*** Opening Text for analysis ***

There are times I really want to just throw everything out and just forget I had anything. I get really frustrated with the mess and the papers. I get really frustrated by the list of things I need to attend to. My car really needs an oil change. But I haven't done it. I think my friend worries for me. I hope he has nothing to worry about. Hopefully the car will be/is just fine.

I think he needs to worry more for me about me. I don't not get it done because I am off having fun or being lazy. I don't get it done because I can't handle it. It is just one too many things for me to deal with.

I really think people don't realize what I am dealing with and going through. I really think they don't have a clue. They think they do because the things I talk about are life things. Who doesn't need to change the oil in the car, or clean their house, or do their laundry? Someone once told me to "join the club."

The problem is that I can't join the club. Most clubs have people dealing with the same types of things. And while superficially we may deal with the same things, it is not the same. For starters, I am exhausted. It is a tired song. But I am.

I read today in a magazine that addresses cancer issues that a good percentage of people who deal with cancer still feel tired long after treatment - sometimes YEARS. In addition, it talks about the aftermath of treatment, and how it is worse for some. It occurs to me that there is a slight issue with where that article is. Those who are affected by cancer or those who deal with cancer in some way are the ones who read it. Many more need to know these things that haven't been affected by it.

*** Closing Text for analysis ***

Pick up the personal piece about exhaustion after cancer treatment and keep writing it from its last sentence.

*** Opening Extracted material ***

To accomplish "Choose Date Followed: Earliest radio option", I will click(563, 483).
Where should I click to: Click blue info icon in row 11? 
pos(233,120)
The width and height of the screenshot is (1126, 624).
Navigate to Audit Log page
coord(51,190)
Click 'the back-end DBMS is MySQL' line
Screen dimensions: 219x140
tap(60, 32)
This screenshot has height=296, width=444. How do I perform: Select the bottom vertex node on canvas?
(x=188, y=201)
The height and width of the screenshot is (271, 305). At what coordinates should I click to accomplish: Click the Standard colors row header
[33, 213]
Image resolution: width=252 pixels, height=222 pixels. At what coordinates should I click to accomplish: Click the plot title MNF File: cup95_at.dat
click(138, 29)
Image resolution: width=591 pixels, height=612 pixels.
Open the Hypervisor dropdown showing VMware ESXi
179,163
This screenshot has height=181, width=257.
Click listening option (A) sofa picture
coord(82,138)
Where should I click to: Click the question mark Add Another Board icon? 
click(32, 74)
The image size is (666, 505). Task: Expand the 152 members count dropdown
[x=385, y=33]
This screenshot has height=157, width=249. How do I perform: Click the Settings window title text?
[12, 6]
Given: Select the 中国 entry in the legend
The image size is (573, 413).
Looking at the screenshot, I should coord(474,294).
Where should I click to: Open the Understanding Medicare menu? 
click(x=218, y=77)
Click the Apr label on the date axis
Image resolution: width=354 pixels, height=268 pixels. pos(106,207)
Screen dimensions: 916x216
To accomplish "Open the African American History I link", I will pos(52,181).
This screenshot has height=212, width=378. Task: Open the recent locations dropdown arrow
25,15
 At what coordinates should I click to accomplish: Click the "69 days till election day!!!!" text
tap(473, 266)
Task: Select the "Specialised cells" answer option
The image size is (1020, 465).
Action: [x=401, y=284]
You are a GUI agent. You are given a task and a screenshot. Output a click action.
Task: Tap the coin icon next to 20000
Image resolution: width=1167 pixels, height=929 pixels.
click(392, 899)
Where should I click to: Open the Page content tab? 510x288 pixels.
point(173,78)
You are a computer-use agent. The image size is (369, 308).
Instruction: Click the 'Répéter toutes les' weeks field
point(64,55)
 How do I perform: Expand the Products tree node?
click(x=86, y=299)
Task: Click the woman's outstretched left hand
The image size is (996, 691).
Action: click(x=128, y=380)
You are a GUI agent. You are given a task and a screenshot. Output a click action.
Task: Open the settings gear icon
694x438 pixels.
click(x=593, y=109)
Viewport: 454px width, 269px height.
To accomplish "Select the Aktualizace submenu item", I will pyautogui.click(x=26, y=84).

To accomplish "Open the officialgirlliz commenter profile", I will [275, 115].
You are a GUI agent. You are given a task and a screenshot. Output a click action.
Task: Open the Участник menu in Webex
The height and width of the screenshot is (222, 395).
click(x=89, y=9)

*** Closing Extracted material ***

Task result
It is exhausting to always have to tell people that I am not able to be as one might expect. I don't want to say it. I don't want to believe it. I don't want to be it. But the fact remains that it is my experience at the moment and it affects my ability to function and my ability to handle all of the things I need to.

My life has one huge backlog at the moment.  So much hasn't been done for so long. On top of that, I am all too aware that I am going to have to move in the next several months and as I was sorting through my clothes and changing out my closet, I was debating about what to do with my winter clothes. Do I put them in boxes? Will I be out of here before the cold comes again? Where will I be? Will I have to make sure they don't get stored away where I can't get to them, even if other things have to wind up in storage?

Where will I wind up? Will I house sit? Will I be able to move with my friend? Will I be able to find a place to rent? (Should I? Given that I am still not making an income, would I be able to find a place and even if I did, might it be a "dangerous" proposition? How am I going to pay the rent?) Will I wind up back in NY?

So many questions. So many webs. So many things that depend on so many other things. So many things I need to sort through. I have a pile of clothes that I need to get rid of. I have a few bags of other things, too. I have a bunch of boxes in my friend's basement that I either pay to move again and perhaps store or I go through and get rid of things. I don't know that I can afford the former, but don't know if I can physically afford the latter.

I have been trying to do at least one thing every day. But it has been very difficult. It is hard enough to keep up with the present without having to deal with my past and future simultaneously.

And then there is the "small" issue of the chemo port. It is still in. They recommend you keep it for at least 6 months. They told me that if all looked fine at the 6 month mark, we could talk about taking it out. What does that mean for activity? I need to find out. The last thing I need right now is to not be able to lift heavy boxes. Although my body isn't thrilled at the idea at the moment any way. There are days I am in so much pain and discomfort.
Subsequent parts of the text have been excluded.